Copy the following items word for word.

◆ Input:
--------------------------------

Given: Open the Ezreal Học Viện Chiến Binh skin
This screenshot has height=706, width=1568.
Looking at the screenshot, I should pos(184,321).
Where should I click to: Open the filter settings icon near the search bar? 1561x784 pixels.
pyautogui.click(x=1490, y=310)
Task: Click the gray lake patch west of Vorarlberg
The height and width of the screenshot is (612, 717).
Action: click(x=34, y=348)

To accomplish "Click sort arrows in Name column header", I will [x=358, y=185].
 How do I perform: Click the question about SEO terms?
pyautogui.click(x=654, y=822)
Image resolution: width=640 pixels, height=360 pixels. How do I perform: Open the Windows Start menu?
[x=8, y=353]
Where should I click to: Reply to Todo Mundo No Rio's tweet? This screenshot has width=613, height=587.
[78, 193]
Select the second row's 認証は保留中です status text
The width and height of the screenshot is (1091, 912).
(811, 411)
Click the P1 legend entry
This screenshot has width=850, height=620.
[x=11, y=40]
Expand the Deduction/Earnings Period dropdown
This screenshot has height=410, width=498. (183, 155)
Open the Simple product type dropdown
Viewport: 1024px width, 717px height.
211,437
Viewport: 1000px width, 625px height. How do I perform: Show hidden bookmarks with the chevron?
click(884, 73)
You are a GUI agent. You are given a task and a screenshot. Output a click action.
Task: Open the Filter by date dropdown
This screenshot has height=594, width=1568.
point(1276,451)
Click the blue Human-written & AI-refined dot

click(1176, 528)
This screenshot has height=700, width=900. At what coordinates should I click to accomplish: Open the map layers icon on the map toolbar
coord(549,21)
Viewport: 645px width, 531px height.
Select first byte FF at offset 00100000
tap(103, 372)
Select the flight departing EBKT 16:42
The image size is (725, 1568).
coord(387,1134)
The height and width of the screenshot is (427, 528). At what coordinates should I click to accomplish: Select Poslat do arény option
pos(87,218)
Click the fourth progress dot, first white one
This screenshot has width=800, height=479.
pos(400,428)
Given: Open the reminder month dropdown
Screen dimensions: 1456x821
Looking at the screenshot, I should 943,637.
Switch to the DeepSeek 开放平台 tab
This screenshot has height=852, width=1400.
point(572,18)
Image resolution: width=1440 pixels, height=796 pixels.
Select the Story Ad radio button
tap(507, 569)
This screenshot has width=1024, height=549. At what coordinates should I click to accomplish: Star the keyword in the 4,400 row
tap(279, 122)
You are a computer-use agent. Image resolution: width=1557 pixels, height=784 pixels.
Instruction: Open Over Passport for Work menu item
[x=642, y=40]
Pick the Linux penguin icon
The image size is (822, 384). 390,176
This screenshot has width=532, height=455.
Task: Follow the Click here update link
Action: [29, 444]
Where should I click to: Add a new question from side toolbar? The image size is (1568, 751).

--------------------------------

◆ Completed exercise:
Given: Open the Ezreal Học Viện Chiến Binh skin
This screenshot has height=706, width=1568.
Looking at the screenshot, I should pos(184,321).
Where should I click to: Open the filter settings icon near the search bar? 1561x784 pixels.
pyautogui.click(x=1490, y=310)
Task: Click the gray lake patch west of Vorarlberg
The height and width of the screenshot is (612, 717).
Action: click(x=34, y=348)

To accomplish "Click sort arrows in Name column header", I will [x=358, y=185].
 How do I perform: Click the question about SEO terms?
pyautogui.click(x=654, y=822)
Image resolution: width=640 pixels, height=360 pixels. How do I perform: Open the Windows Start menu?
[x=8, y=353]
Where should I click to: Reply to Todo Mundo No Rio's tweet? This screenshot has width=613, height=587.
[78, 193]
Select the second row's 認証は保留中です status text
The width and height of the screenshot is (1091, 912).
(811, 411)
Click the P1 legend entry
This screenshot has width=850, height=620.
[x=11, y=40]
Expand the Deduction/Earnings Period dropdown
This screenshot has height=410, width=498. (183, 155)
Open the Simple product type dropdown
Viewport: 1024px width, 717px height.
211,437
Viewport: 1000px width, 625px height. How do I perform: Show hidden bookmarks with the chevron?
click(884, 73)
You are a GUI agent. You are given a task and a screenshot. Output a click action.
Task: Open the Filter by date dropdown
This screenshot has height=594, width=1568.
point(1276,451)
Click the blue Human-written & AI-refined dot

click(1176, 528)
This screenshot has height=700, width=900. At what coordinates should I click to accomplish: Open the map layers icon on the map toolbar
coord(549,21)
Viewport: 645px width, 531px height.
Select first byte FF at offset 00100000
tap(103, 372)
Select the flight departing EBKT 16:42
The image size is (725, 1568).
coord(387,1134)
The height and width of the screenshot is (427, 528). At what coordinates should I click to accomplish: Select Poslat do arény option
pos(87,218)
Click the fourth progress dot, first white one
This screenshot has width=800, height=479.
pos(400,428)
Given: Open the reminder month dropdown
Screen dimensions: 1456x821
Looking at the screenshot, I should 943,637.
Switch to the DeepSeek 开放平台 tab
This screenshot has height=852, width=1400.
point(572,18)
Image resolution: width=1440 pixels, height=796 pixels.
Select the Story Ad radio button
tap(507, 569)
This screenshot has width=1024, height=549. At what coordinates should I click to accomplish: Star the keyword in the 4,400 row
tap(279, 122)
You are a computer-use agent. Image resolution: width=1557 pixels, height=784 pixels.
Instruction: Open Over Passport for Work menu item
[x=642, y=40]
Pick the Linux penguin icon
The image size is (822, 384). 390,176
This screenshot has width=532, height=455.
Task: Follow the Click here update link
Action: [29, 444]
Where should I click to: Add a new question from side toolbar? The image size is (1568, 751).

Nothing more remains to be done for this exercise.